**Input records:**
_ _ _
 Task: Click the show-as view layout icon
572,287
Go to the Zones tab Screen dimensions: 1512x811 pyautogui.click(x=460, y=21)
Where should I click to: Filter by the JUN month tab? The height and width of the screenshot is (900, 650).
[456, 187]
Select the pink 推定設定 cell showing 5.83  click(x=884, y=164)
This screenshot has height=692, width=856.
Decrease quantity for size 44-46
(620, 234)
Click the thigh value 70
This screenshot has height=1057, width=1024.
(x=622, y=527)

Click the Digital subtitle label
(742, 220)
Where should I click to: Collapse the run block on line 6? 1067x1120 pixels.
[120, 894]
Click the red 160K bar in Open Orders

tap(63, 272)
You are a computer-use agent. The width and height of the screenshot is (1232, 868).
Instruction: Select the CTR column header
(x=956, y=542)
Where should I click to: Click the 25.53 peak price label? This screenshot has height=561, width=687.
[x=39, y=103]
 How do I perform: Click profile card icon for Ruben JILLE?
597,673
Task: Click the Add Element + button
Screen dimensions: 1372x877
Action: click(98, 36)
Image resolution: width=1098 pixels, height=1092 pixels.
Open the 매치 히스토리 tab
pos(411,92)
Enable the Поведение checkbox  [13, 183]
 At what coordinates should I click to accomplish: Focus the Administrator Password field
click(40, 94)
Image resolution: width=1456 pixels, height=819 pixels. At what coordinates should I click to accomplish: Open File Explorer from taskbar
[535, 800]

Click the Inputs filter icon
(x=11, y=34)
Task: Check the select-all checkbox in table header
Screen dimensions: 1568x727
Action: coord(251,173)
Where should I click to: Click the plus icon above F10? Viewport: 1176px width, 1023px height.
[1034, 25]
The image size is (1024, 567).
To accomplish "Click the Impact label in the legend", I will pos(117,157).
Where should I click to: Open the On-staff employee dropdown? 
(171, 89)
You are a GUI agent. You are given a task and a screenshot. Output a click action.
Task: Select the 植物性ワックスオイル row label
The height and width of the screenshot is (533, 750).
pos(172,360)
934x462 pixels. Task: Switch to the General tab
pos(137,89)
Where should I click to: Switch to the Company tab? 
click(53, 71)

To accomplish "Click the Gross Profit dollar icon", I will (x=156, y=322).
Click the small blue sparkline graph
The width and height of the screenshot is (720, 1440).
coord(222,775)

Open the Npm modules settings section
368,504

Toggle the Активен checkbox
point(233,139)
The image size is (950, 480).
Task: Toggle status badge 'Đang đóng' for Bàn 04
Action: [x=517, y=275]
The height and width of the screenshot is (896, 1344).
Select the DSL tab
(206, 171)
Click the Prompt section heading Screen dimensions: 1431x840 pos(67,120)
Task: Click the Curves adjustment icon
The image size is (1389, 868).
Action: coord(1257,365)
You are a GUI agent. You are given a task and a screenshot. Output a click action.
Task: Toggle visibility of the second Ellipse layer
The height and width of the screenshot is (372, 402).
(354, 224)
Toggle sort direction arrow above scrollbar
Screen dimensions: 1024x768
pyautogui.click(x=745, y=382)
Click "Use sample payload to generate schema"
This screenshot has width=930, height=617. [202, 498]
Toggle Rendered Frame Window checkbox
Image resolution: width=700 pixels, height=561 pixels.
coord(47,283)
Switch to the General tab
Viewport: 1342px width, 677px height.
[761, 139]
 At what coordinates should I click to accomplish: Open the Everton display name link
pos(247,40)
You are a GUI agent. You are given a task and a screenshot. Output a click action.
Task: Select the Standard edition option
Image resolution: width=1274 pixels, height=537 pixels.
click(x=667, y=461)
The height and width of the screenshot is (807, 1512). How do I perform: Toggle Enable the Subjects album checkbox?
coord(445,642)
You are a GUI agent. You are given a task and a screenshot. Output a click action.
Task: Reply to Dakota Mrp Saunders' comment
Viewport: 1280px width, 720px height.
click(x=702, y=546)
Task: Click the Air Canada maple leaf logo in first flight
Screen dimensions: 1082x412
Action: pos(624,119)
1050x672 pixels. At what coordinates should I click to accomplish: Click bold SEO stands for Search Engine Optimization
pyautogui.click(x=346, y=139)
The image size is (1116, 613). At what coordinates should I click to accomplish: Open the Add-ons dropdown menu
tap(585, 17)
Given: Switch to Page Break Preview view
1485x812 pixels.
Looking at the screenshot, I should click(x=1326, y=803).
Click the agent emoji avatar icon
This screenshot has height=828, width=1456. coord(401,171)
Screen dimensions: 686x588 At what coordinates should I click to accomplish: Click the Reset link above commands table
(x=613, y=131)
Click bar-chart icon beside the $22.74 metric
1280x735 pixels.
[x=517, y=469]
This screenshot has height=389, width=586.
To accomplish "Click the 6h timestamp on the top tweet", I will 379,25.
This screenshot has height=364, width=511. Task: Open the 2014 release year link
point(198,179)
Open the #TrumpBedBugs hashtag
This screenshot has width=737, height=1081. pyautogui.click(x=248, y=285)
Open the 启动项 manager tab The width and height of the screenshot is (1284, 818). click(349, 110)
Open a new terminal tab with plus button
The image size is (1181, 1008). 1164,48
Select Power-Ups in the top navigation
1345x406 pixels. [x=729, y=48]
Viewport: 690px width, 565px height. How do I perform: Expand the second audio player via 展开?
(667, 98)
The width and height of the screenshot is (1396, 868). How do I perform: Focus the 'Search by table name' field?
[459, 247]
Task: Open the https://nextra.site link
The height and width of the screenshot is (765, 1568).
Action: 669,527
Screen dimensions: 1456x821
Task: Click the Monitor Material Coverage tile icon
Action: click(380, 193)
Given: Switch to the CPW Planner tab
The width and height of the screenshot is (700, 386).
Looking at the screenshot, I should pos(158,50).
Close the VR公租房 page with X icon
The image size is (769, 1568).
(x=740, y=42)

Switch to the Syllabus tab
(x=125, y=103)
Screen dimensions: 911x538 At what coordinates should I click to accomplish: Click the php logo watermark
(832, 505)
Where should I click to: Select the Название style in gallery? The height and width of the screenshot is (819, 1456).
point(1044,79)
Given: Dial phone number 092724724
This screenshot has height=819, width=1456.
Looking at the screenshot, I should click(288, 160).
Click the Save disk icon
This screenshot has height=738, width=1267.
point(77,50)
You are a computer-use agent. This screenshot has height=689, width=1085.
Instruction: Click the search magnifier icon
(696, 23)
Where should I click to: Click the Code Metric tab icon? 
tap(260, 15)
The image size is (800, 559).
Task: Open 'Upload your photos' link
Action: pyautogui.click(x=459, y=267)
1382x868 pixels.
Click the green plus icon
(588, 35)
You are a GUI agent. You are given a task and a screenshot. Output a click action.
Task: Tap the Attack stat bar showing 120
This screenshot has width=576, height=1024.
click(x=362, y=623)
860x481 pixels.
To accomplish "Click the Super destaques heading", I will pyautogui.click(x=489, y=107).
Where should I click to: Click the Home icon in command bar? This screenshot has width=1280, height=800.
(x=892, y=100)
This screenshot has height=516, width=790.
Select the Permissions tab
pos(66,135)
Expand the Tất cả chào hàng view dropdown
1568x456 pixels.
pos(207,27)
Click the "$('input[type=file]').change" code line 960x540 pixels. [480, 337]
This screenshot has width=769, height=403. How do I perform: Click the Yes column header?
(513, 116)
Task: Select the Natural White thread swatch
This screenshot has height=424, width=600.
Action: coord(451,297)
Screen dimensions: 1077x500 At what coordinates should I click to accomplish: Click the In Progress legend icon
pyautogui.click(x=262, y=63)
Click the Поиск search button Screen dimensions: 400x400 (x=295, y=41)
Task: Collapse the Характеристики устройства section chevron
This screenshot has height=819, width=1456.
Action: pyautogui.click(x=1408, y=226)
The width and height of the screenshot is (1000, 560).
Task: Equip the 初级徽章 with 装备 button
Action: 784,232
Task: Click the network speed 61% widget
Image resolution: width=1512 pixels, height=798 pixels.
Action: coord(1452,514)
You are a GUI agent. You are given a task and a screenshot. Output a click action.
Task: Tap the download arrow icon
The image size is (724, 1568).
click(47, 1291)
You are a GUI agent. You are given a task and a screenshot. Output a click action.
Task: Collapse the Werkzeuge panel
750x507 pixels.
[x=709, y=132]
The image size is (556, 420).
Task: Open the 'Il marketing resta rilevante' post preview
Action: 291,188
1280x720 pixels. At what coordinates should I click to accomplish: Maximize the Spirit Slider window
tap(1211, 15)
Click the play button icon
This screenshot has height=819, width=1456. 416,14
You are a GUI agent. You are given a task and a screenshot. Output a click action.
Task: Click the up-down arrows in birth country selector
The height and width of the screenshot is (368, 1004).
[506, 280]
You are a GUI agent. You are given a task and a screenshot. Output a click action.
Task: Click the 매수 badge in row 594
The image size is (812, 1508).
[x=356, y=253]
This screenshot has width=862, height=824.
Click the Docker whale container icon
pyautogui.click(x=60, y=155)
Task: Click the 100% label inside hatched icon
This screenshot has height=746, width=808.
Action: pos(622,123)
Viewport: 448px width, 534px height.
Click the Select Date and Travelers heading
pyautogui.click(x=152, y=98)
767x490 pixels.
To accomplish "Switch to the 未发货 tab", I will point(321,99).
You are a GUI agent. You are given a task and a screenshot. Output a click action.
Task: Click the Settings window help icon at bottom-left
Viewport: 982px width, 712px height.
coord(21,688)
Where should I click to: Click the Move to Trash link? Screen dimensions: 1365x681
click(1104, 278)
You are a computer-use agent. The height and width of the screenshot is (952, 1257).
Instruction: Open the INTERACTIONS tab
_ _ _
**Directions for this task:** Reproduce verbatim the portion of the records that opens with the line containing "Image resolution: width=1098" and closes with the line containing "pos(137,89)", including both of those lines.

**Result of this task:**
Image resolution: width=1098 pixels, height=1092 pixels.
Open the 매치 히스토리 tab
pos(411,92)
Enable the Поведение checkbox  [13, 183]
 At what coordinates should I click to accomplish: Focus the Administrator Password field
click(40, 94)
Image resolution: width=1456 pixels, height=819 pixels. At what coordinates should I click to accomplish: Open File Explorer from taskbar
[535, 800]

Click the Inputs filter icon
(x=11, y=34)
Task: Check the select-all checkbox in table header
Screen dimensions: 1568x727
Action: coord(251,173)
Where should I click to: Click the plus icon above F10? Viewport: 1176px width, 1023px height.
[1034, 25]
The image size is (1024, 567).
To accomplish "Click the Impact label in the legend", I will pos(117,157).
Where should I click to: Open the On-staff employee dropdown? 
(171, 89)
You are a GUI agent. You are given a task and a screenshot. Output a click action.
Task: Select the 植物性ワックスオイル row label
The height and width of the screenshot is (533, 750).
pos(172,360)
934x462 pixels. Task: Switch to the General tab
pos(137,89)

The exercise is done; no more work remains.